TitleA hybrid Body-Machine and Brain-Computer Interface for a 6-degree of freedom robotic arm (Mercury)
Publication TypeConference Paper
Year of Publication2013
AuthorsMoustakas, Nikolaos, Athanasiou Alkinoos, Bamidis Panagiotis, Kalfas Anestis A., Astaras A, and Gogoussis Aristides
Conference Name5th Panhellenic Conference on Biomedical Technology (ELEVIT/IFMBE)
Conference LocationAthens, Greece
Abstract

Introduction
Project MERCURY is developing a low-cost body- machine and brain-computer interface (BMI-BCI) hybrid system capable of controlling a robotic arm with 6 degrees freedom of movement. We have already designed, built and tested the robotic arm and a body- machine interface (BMI), specifically an exoskeletal position sensing harness worn by a human operator. Current research and development focus is to integrate a dry electrode BCI headset into the system. Design priorities have included an intuitive and immersive user interface, fast and smooth movement, portability and cost minimization.
Materials and Methods
A robotic arm prototype capable of moving along 6 degrees of freedom has been developed and tested, along with an exoskeletal position sensing harness (BMI) used to intuitively control it.
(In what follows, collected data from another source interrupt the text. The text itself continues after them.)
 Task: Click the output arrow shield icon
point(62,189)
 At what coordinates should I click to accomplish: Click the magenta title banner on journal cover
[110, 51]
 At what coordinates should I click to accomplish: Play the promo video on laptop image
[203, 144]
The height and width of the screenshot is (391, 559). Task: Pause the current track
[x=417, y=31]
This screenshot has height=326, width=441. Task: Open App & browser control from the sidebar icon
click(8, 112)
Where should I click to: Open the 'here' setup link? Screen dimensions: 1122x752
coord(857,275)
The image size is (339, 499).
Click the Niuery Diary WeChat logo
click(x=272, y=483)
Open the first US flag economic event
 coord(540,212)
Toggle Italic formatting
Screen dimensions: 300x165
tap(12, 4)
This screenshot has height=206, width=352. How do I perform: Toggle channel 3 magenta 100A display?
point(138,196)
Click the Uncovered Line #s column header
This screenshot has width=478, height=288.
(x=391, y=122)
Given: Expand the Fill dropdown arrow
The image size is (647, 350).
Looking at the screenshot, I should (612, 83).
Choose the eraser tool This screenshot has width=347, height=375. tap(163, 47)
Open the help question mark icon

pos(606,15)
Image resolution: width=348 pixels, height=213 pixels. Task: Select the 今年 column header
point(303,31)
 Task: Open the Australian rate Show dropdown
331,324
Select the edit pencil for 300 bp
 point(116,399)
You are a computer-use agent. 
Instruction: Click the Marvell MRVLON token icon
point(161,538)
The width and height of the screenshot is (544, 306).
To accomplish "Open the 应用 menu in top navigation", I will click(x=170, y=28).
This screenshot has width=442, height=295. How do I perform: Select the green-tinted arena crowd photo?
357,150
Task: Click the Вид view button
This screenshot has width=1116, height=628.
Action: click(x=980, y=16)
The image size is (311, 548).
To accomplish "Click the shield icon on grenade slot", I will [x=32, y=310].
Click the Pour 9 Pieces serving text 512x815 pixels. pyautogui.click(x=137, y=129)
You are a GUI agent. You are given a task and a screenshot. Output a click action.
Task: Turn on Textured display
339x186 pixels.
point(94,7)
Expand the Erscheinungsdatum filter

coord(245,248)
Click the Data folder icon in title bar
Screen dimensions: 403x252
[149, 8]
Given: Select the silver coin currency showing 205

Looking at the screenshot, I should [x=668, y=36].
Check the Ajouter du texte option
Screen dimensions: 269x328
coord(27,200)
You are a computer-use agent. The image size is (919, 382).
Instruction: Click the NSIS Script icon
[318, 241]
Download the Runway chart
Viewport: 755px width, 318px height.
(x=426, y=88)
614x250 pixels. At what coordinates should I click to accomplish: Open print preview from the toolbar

Commercially available dry electrode BCI headsets have been evaluated, a particular headset model (EMOTIV) has been selected and is currently being integrated into the hybrid BCI-BMI system.
Results
The combined arm-harness system has been successfully tested and met its design targets for speed, smoothness of movement and immersive control. Initial tests verify that an operator using the system can perform pick and place tasks following a rather short learning curve lasting a few minutes. Further quantitative and qualitative evaluation experiments are planned for the integrated BCI-BMI hybrid setup.
Discussion
With respect to the BMI part of the system, the prototype MERCURY device has been demonstrated to fulfill its design criteria as far as dexterity, speed and reliability is concern. Qualitative experiments are being currently being designed in order to evaluate how immersive the users consider this form of control to be. With respect to the BCI part of the system, several commercially available dry electrode headsets were considered before focusing on the MindWave (Neurosky Inc, CA, USA) and EPOC (Emotiv Systems,
Australia) models. The latter was selected for integration into the MERCURY system based on the number of dry electrode channels, number of detectable mental states and superior sampling rate.
Conclusions
It is possible to design a portable robotic arm interface comparable in size, dexterity, speed and smoothness of movement to the human arm at relatively low cost (material cost <2000€). The combined system achieved its design goals for intuitive and immersive robotic control and is currently being further developed into a BCI-BMI hybrid system for comparative experiments. Future applications range from medical prosthetics to tele-surgery and real-time remote control of robots operating in dangerous and safety-critical environments.